Страница 13 из 24
Нет-нет, здесь он не жил, просто одолжил на вечер комнатку у одного очень доброго приятеля, который сейчас в отъезде. Милосердие как-то повлияло на пазухи жены, прибавил он, ничего серьезного, но они заставили ее помучиться.
– Только сегодня вечером мы можем оставить позади все заботы. Мы свободны, как воздух. О, любимая моя, если б ты только знала, как жаждал я этой ночи! Позволь мне ласкать тебя! – И, выхватив у нее бокал, поставил его на пол, затем обхватил ее голову в ладони и принялся осыпать лицо поцелуями. Начал на романтический лад со лба, перешел на глаза, но, когда он добрался до ее губ, ее стал пробирать нервный страх, как бы его не занесло чересчур далеко.
– Мы должны быть… – удалось выговорить ей, но он запечатал ей рот поразительно крепкими губами и в то же время опрокидывая ее так, что она оказалась полулежащей на кровати. «Поужинать мы сможем после», – изрек он.

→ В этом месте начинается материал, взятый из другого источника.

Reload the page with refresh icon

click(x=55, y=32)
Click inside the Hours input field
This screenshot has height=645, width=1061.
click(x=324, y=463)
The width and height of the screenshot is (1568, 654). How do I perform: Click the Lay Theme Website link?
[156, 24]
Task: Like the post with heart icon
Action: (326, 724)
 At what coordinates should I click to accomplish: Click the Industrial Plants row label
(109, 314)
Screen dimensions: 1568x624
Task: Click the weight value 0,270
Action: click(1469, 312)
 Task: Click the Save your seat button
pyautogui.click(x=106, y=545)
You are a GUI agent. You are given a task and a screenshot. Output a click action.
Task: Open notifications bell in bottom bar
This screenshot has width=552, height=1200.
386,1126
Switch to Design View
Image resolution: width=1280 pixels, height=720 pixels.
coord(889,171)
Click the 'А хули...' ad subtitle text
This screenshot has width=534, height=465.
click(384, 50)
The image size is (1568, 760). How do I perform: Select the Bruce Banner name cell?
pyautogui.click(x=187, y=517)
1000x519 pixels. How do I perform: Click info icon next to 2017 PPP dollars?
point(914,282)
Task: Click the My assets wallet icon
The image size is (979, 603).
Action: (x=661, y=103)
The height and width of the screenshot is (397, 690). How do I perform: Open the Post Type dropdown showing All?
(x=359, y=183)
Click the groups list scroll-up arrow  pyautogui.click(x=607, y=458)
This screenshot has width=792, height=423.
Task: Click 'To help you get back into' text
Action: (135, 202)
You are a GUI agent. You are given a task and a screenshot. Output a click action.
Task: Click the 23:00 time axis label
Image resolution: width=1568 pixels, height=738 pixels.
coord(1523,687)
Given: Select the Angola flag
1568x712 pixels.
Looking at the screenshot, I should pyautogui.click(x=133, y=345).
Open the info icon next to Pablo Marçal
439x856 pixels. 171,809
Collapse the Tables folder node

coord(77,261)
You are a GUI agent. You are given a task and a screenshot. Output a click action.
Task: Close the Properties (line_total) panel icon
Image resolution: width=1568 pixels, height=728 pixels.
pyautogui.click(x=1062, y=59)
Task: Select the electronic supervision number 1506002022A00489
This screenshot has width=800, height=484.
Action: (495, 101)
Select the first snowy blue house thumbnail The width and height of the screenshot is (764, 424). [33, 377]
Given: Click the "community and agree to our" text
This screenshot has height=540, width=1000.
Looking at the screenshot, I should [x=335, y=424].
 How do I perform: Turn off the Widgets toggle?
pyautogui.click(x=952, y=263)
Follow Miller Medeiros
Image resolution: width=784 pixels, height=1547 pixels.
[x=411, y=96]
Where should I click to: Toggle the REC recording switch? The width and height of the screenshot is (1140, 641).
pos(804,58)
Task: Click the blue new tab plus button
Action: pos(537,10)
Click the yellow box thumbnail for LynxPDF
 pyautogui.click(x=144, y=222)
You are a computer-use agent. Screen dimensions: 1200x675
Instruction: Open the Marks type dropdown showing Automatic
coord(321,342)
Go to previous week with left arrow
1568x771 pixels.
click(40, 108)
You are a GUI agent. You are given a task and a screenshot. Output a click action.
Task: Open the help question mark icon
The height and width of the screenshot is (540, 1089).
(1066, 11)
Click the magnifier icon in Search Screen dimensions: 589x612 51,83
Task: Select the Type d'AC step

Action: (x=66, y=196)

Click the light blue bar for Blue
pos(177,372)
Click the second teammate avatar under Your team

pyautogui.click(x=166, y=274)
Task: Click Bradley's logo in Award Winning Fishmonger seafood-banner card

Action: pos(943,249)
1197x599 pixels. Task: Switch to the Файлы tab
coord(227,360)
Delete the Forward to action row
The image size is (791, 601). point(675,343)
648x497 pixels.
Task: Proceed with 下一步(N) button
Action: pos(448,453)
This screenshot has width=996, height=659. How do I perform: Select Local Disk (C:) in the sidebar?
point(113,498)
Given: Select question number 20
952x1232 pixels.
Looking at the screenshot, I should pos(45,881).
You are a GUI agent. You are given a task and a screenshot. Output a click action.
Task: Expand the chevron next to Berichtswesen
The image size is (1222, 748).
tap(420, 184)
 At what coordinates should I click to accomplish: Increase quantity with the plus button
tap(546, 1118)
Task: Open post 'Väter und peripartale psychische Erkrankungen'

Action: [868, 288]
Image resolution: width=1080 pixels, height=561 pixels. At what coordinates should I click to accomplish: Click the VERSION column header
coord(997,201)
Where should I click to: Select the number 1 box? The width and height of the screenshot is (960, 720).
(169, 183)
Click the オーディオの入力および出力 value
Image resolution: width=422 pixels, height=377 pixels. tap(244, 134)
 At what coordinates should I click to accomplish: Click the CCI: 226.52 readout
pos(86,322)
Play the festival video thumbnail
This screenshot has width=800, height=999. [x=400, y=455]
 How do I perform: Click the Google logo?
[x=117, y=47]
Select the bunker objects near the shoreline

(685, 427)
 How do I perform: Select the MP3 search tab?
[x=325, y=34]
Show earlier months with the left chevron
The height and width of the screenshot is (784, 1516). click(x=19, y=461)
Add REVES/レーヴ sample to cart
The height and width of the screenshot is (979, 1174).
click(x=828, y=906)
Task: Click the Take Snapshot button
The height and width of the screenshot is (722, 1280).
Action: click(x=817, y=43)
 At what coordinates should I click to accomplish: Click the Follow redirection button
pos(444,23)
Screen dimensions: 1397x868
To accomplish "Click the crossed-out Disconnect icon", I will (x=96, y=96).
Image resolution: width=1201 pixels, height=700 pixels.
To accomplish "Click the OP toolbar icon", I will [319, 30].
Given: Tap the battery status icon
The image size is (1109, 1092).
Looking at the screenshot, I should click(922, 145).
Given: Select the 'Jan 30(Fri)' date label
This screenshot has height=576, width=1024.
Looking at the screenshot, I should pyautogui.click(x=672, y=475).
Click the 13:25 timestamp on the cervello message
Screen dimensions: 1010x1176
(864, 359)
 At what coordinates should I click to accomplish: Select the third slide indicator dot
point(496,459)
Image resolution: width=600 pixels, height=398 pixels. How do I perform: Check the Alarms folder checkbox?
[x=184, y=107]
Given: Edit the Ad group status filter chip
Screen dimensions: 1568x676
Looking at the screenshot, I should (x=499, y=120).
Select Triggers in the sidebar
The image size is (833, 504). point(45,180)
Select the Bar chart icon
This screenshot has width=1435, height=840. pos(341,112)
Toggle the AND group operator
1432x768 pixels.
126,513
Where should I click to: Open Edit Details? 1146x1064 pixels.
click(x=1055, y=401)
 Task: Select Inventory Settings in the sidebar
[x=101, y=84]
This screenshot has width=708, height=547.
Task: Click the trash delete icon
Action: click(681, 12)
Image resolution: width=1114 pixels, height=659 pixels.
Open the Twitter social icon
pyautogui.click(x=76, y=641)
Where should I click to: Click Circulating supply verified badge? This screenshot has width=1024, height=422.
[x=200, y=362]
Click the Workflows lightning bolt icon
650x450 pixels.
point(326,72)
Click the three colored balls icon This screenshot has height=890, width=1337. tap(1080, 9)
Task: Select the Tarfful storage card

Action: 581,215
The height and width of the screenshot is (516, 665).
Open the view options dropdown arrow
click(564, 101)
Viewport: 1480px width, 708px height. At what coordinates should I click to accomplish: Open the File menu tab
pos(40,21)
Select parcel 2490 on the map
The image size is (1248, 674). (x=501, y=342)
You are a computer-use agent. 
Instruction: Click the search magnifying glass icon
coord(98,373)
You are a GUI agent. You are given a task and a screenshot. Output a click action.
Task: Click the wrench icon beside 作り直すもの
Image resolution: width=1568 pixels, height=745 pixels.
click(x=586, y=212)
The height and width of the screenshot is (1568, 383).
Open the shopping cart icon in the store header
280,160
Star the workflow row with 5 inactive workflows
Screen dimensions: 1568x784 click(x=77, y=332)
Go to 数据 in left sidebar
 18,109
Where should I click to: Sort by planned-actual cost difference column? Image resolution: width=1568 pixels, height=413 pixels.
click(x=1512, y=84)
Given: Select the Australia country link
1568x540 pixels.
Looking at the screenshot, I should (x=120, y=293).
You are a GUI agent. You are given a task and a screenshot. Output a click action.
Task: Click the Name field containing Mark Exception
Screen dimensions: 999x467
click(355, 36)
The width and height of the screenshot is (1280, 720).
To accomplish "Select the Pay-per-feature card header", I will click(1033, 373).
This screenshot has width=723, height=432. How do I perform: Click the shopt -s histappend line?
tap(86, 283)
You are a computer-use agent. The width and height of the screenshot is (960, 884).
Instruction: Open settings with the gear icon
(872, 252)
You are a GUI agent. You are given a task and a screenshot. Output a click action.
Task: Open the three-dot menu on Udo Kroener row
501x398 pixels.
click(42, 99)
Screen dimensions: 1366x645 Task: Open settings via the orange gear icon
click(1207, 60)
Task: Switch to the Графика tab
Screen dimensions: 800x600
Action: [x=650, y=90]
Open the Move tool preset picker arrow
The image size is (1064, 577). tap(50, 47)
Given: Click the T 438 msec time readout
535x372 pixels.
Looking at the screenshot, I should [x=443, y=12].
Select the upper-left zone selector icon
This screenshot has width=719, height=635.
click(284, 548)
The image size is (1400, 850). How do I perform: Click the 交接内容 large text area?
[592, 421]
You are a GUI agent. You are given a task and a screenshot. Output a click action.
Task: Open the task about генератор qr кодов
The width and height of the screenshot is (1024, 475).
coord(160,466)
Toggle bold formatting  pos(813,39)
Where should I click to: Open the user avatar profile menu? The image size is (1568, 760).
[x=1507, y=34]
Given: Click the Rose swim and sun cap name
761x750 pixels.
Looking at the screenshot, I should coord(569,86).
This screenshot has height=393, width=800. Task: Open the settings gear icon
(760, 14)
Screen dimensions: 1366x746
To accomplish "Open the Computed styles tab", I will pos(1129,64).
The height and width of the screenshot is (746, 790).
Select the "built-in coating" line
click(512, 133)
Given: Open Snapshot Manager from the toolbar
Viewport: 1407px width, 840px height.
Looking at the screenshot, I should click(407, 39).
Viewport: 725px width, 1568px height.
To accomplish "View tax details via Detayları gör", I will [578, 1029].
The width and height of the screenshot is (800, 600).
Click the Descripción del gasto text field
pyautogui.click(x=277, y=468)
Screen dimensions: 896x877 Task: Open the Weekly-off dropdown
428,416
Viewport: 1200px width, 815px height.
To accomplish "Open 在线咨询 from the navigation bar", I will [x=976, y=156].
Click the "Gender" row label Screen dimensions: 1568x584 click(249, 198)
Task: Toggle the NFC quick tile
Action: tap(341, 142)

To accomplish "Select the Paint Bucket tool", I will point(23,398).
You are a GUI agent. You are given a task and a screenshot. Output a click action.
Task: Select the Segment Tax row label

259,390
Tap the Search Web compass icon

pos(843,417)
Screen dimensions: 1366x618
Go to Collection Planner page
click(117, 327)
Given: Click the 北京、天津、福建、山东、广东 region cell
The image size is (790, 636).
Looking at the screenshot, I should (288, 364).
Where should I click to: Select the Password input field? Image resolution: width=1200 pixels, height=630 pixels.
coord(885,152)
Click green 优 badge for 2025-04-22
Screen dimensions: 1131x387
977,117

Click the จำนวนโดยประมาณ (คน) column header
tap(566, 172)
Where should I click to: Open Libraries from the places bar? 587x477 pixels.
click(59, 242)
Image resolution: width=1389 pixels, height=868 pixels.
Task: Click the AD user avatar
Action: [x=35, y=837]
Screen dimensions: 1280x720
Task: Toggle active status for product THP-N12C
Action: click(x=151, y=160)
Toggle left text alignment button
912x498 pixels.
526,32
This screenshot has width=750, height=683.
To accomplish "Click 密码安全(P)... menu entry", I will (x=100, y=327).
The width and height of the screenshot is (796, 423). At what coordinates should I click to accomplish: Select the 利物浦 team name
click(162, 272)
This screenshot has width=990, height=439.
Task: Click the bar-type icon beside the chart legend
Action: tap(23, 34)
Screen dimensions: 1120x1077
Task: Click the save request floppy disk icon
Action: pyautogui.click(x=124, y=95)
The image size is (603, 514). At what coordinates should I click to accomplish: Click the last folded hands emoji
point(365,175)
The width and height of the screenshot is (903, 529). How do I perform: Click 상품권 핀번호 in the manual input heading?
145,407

Тогда-то, наконец и определенно, она и осознала, чего он добивался – и для чего притащил ее в эту жуткую каморку. Потому как вдруг не только сама комната, но и все вообще показалось жутким. Последовала самая неприличная борьба, пока она отбилась от него, села прямо и напомнила обо всех обязанностях, какие оба несли перед другими людьми, и что они оба давали слово сносить их, ничем не нарушая. Удивительно, но поначалу он отнесся к этому так, словно дело было в ее стыдливости – жеманности даже (ей такое предположение ничуть не польстило). Но когда она заявила, что всегда считала, их любовь должна быть платонической, он в ответ признался: попросту возможности не было для чего-то получше. Дело было вовсе не в намерении отбить ее у мужа: он лучше других понимал неосуществимость такого, – но так, немножко в стожку поваляться, сделать то, о чем никто никогда не узнает, в этом уж точно никакого вреда нет? «Я люблю тебя до безумия», – прибавил он.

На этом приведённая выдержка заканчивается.